Exercise directions: In the entries that follow, find the line containing "Select the fit-to-screen"; from there, copy every line exactly through the line containing "Given: Open downloads icon in address bar".

Top of Dataset records

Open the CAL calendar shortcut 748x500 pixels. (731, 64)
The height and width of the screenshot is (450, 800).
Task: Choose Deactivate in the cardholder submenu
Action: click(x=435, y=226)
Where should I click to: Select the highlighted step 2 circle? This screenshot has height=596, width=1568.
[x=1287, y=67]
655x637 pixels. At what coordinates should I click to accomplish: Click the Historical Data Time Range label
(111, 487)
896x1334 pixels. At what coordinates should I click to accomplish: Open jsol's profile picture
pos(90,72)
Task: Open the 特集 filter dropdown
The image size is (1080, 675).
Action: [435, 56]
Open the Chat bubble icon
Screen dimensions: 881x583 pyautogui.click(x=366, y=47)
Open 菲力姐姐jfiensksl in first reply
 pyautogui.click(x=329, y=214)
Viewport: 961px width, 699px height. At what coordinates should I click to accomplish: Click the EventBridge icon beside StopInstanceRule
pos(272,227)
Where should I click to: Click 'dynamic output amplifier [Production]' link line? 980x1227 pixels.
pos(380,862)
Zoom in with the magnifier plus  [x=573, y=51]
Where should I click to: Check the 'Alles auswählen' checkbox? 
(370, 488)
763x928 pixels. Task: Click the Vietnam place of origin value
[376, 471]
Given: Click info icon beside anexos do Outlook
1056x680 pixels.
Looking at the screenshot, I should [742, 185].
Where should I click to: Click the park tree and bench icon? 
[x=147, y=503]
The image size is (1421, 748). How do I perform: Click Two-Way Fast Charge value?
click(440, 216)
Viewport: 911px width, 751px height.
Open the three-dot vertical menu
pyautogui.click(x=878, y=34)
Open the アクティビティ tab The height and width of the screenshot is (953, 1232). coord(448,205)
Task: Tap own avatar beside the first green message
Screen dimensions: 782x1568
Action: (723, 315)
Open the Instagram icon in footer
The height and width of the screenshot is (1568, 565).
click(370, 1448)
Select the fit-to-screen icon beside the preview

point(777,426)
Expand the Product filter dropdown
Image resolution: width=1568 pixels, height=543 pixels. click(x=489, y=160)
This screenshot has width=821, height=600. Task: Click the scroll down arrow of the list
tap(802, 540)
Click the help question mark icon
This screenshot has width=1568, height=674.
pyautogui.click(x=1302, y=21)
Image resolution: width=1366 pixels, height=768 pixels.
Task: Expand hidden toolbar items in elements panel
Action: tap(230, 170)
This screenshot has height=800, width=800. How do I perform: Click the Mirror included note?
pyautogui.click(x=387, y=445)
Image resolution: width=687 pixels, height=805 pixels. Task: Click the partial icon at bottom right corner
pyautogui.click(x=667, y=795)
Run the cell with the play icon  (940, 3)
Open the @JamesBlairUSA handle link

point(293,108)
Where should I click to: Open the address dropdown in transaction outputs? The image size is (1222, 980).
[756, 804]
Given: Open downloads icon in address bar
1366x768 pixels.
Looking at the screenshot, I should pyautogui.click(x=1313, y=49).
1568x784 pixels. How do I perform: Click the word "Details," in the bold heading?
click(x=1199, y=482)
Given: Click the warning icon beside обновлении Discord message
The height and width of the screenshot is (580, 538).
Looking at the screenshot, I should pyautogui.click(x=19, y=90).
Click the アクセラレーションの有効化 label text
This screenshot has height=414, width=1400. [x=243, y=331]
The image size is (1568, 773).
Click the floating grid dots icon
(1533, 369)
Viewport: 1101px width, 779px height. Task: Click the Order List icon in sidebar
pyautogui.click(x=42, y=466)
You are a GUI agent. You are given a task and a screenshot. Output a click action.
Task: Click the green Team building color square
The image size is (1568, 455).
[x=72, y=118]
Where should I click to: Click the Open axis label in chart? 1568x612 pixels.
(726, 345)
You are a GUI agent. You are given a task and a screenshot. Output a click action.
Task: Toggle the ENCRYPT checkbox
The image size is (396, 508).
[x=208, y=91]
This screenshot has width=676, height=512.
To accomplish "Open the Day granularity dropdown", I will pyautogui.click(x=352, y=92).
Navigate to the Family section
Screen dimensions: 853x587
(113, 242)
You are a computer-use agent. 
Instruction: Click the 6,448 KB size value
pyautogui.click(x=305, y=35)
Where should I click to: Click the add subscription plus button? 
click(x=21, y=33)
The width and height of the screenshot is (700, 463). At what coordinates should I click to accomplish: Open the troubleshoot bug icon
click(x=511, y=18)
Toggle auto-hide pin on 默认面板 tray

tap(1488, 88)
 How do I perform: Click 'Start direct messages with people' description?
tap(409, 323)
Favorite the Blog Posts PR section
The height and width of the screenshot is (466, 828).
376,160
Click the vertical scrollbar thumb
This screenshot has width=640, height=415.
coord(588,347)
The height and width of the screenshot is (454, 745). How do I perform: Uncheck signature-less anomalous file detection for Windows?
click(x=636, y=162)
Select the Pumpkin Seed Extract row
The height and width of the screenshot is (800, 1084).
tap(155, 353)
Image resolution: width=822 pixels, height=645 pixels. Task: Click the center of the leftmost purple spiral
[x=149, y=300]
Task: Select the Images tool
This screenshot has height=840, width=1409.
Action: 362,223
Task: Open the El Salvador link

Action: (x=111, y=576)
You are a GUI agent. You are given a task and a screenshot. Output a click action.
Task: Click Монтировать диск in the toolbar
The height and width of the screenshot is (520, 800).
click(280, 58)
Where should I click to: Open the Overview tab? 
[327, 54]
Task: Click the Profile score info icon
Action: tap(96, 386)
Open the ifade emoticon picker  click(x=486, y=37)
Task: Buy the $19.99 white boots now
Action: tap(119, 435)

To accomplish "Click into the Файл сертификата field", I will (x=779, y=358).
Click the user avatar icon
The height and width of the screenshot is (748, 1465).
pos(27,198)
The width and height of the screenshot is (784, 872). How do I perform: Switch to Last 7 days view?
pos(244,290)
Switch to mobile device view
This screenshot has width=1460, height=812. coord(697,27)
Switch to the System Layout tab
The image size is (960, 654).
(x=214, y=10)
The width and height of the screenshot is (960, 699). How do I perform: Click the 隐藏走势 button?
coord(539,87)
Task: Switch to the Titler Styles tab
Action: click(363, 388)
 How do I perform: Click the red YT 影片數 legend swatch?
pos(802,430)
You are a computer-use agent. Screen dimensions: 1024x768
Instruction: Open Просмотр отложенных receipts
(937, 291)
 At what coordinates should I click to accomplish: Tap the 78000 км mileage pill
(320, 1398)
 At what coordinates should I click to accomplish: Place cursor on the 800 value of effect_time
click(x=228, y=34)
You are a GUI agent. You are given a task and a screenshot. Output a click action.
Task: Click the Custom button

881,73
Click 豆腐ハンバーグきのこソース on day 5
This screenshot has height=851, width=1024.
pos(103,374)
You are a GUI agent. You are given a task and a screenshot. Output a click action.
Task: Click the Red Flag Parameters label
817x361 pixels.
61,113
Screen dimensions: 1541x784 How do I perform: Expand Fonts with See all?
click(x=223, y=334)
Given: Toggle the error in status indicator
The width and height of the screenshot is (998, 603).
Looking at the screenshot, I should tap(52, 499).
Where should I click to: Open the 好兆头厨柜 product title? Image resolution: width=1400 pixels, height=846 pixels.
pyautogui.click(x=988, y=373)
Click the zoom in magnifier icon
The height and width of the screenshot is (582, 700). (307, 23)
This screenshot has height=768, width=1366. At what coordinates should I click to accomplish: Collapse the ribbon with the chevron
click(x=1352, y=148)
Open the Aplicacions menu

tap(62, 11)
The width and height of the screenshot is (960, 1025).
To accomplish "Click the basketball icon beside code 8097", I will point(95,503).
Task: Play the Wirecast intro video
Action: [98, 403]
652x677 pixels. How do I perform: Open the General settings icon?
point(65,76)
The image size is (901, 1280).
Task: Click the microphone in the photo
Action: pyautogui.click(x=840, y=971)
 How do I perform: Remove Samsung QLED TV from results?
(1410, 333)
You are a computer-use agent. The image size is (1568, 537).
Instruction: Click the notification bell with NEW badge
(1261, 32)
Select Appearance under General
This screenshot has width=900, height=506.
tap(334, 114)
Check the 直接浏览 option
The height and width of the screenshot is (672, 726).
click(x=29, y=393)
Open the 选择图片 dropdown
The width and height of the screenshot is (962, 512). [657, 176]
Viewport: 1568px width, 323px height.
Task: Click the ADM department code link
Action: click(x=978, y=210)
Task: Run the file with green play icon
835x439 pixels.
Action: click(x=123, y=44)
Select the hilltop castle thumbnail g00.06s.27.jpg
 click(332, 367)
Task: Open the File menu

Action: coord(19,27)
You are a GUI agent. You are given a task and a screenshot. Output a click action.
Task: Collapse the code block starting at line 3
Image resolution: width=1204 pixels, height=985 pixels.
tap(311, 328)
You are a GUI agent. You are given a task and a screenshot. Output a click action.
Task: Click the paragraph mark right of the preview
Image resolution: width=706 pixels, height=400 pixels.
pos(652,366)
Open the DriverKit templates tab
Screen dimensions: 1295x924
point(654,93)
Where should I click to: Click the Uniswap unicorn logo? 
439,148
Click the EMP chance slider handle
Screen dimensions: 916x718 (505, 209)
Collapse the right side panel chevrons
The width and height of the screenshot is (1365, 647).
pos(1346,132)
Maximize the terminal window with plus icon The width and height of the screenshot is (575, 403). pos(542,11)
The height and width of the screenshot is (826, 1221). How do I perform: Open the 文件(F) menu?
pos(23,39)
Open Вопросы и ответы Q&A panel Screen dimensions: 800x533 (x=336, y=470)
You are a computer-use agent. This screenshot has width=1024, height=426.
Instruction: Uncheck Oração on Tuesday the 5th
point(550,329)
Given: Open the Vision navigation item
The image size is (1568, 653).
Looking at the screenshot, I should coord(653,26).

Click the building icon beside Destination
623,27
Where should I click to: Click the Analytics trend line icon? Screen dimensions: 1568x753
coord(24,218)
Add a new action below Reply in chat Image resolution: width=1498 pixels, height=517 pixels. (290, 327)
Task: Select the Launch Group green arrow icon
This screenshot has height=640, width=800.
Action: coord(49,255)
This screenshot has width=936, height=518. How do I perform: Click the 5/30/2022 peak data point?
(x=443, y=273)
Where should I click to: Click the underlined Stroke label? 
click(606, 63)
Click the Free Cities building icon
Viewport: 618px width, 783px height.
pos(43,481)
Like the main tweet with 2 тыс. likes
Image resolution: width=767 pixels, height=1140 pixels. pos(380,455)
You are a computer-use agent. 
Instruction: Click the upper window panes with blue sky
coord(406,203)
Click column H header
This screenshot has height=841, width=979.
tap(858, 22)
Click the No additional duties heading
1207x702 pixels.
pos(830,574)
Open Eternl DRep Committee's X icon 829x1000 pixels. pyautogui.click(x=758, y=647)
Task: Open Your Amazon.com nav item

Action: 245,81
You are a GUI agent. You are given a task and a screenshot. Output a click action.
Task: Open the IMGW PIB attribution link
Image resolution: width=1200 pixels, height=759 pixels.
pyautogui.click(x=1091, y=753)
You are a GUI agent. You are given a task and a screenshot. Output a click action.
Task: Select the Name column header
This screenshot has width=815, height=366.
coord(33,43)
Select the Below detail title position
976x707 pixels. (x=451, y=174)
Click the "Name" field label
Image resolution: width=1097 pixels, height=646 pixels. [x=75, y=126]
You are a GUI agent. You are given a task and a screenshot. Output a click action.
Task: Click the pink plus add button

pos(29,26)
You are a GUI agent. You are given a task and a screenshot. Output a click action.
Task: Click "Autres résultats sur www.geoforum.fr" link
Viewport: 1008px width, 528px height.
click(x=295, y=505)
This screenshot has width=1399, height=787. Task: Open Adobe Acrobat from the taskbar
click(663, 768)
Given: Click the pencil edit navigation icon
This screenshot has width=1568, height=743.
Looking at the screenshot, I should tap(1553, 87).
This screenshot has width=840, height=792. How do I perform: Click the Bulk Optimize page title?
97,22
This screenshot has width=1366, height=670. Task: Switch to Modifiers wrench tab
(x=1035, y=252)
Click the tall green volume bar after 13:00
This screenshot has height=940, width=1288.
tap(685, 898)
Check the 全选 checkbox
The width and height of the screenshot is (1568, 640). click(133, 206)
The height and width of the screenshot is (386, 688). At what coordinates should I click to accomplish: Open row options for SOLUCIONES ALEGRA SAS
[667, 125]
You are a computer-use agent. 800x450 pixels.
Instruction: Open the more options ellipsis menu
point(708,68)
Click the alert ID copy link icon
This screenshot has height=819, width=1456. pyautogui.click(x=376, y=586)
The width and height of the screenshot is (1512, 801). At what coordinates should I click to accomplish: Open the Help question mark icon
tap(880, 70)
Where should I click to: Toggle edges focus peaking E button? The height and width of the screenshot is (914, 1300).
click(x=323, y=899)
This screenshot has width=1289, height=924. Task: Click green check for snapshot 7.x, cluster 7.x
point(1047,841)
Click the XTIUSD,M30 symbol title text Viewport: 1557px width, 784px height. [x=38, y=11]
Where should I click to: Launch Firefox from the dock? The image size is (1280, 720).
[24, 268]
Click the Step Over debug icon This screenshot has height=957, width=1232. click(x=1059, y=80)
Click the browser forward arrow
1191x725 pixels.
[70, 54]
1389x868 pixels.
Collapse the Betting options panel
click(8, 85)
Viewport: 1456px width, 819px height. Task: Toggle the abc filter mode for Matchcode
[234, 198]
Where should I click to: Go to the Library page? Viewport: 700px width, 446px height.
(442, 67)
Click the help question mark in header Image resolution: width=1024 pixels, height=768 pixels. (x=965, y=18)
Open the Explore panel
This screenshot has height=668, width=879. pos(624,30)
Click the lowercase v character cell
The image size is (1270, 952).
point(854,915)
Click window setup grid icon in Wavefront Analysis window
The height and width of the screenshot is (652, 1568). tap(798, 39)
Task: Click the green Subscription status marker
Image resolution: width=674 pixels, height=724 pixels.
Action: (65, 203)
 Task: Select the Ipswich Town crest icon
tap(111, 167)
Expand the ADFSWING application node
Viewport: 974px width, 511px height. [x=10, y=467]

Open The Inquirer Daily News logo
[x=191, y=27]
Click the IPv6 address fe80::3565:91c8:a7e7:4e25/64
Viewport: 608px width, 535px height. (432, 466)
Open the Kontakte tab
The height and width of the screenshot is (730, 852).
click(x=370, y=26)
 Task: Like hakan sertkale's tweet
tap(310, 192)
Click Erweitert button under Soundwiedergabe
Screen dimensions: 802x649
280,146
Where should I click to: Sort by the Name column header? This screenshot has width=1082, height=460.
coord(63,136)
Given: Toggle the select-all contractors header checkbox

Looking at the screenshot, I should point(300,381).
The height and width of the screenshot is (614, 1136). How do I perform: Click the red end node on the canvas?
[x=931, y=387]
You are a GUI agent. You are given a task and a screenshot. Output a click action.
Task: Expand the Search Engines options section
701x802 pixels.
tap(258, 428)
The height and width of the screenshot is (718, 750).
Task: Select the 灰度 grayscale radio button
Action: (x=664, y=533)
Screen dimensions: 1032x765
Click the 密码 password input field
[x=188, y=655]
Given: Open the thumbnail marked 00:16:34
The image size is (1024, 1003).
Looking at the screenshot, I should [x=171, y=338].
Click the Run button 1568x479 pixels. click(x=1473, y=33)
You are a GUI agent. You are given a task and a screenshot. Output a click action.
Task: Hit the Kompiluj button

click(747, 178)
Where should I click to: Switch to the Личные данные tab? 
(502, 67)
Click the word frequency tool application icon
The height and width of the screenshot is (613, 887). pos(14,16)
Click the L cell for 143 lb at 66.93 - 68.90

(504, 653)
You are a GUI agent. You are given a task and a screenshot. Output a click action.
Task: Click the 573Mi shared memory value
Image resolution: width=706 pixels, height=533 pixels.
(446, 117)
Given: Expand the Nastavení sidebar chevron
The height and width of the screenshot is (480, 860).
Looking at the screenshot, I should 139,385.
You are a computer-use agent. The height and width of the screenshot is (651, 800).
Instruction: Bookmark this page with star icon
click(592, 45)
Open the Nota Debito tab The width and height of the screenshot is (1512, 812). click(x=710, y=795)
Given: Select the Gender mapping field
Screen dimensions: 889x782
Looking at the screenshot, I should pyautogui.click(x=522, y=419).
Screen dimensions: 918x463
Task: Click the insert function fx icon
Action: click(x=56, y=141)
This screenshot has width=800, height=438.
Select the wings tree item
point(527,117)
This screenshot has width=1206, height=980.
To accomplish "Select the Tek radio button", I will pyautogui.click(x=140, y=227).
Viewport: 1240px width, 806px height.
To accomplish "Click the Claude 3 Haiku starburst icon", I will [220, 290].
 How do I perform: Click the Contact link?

Bottom of Dataset records

Solved problem:
Select the fit-to-screen icon beside the preview

point(777,426)
Expand the Product filter dropdown
Image resolution: width=1568 pixels, height=543 pixels. click(x=489, y=160)
This screenshot has width=821, height=600. Task: Click the scroll down arrow of the list
tap(802, 540)
Click the help question mark icon
This screenshot has width=1568, height=674.
pyautogui.click(x=1302, y=21)
Image resolution: width=1366 pixels, height=768 pixels.
Task: Expand hidden toolbar items in elements panel
Action: tap(230, 170)
This screenshot has height=800, width=800. How do I perform: Click the Mirror included note?
pyautogui.click(x=387, y=445)
Image resolution: width=687 pixels, height=805 pixels. Task: Click the partial icon at bottom right corner
pyautogui.click(x=667, y=795)
Run the cell with the play icon  (940, 3)
Open the @JamesBlairUSA handle link

point(293,108)
Where should I click to: Open the address dropdown in transaction outputs? The image size is (1222, 980).
[756, 804]
Given: Open downloads icon in address bar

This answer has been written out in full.